Speech recognition systems were first used by severely disabled individuals with normal speech. The goal was to promote independence whereby SR was used to convert human speech signals into effective actions. Frequently, speech is the only remaining means of communication left for these individuals. The first voice activated wheelchair with an environmental control unit (ECU) was developed in the late 1970s at Rehabilitation Medicine in New York (Youdin, et al., 1980). The user could operate multiple items including the telephone, radio, fans, curtains, intercom, page-turner and more. A group of individuals with cerebral palsy rated the wheelchair as superior to breath control systems because it eliminated the need for scanning, allowing the user quicker access by directly selecting the desired function with voice.

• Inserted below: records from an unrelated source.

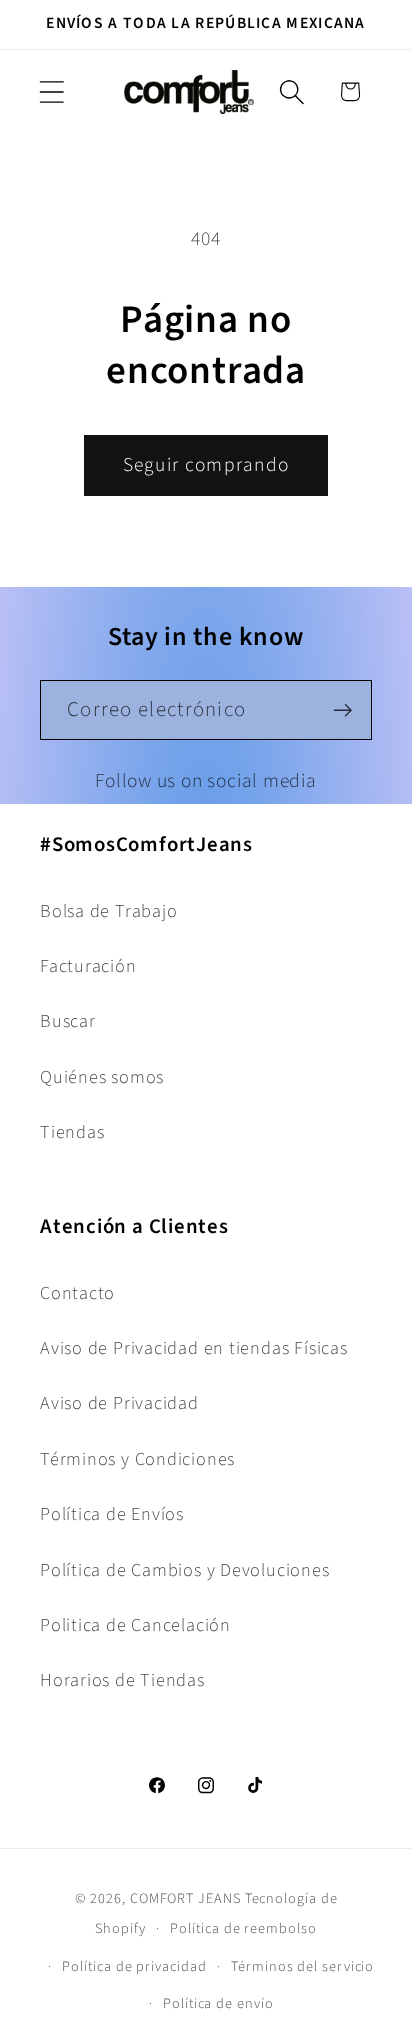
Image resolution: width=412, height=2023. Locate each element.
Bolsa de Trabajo (108, 911)
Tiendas (72, 1132)
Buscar (68, 1021)
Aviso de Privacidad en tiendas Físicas (194, 1348)
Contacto (77, 1293)
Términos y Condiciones (137, 1459)
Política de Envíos (112, 1514)
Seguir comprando (206, 465)
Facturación (88, 966)
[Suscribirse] (342, 710)
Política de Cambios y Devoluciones (185, 1570)
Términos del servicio (302, 1966)
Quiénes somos (102, 1077)
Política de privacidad (134, 1966)
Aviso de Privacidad (119, 1403)
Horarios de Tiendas (122, 1680)
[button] (51, 91)
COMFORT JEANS (185, 1898)
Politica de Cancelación (135, 1625)
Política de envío (218, 2003)
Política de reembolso (243, 1928)
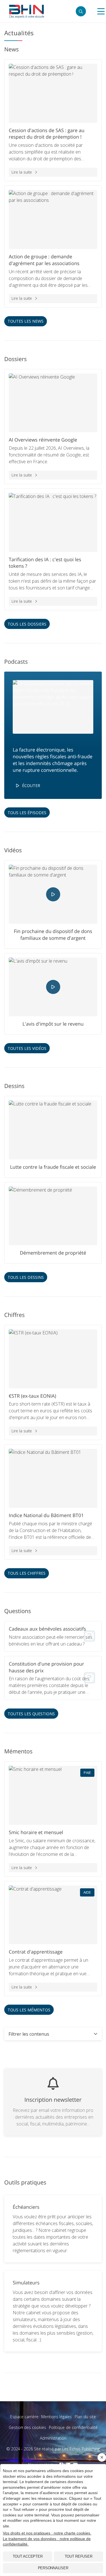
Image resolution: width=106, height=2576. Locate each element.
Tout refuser (78, 2556)
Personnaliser (53, 2568)
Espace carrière (24, 2416)
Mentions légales (56, 2416)
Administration (53, 2438)
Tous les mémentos (29, 2010)
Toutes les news (26, 321)
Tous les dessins (26, 1277)
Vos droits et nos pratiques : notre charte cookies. (47, 2533)
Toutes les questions (31, 1713)
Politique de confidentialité (73, 2427)
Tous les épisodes (27, 812)
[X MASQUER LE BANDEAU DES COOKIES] (102, 2457)
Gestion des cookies (27, 2427)
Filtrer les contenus (28, 2034)
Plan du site (85, 2416)
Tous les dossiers (27, 624)
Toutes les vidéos (27, 1048)
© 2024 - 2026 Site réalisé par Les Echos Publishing (53, 2449)
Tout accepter (28, 2556)
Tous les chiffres (27, 1573)
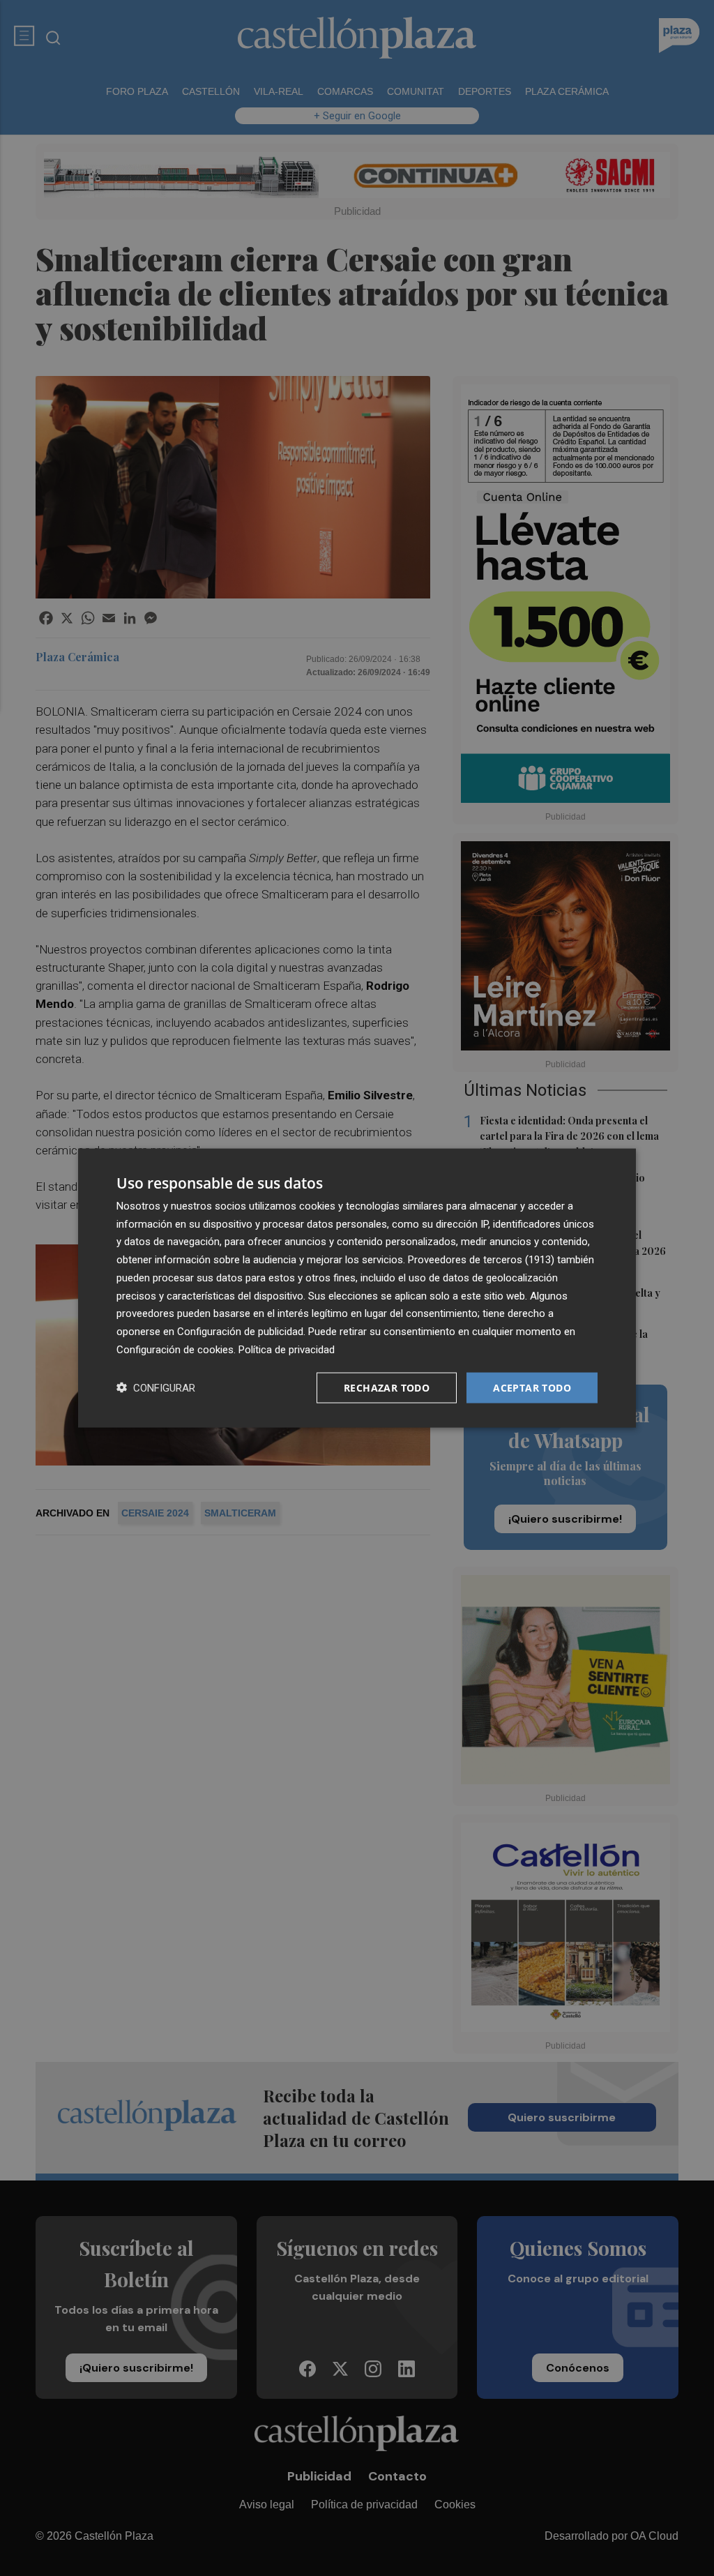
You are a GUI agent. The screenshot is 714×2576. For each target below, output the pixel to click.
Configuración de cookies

Grunza and Cohen (as cited in Noyes & Frankish, 1992) developed another system in 1977, the Voice Activated Control System (VACS). The VACS is composed of a microphone, hardware preprocessor and feature extractor, minicomputer, electronic display, a Teletype and relay interface. It is a speaker dependent system that the user must train with a capacity for 99 words. The visual display allows the user to confirm all commands before they are executed. It is composed of three functional modes: control, type, and calculate. Only those words valid for the current mode will be accepted by the system; all other words will be rejected and an indication light will alert the user of an invalid function. Control mode activates up to 12 automated devices that are interfaced with the VACS. The type mode allows the user to compose written text using the phonetic alphabet. There is a capacity for up to 20 vocabulary words to be pre-stored and entered by a single utterance. All other words must be spelled letter by letter, a fatiguing and time consuming process. If the user attempts to speak a word that is stored for use in another mode, it may be rejected by the system. Finally, calculate mode will execute addition, subtraction, multiplication and division. Although not perfect, the introduction of this device in the 1970s gave continued promise that technology could enhance the lives of individuals with disabilities.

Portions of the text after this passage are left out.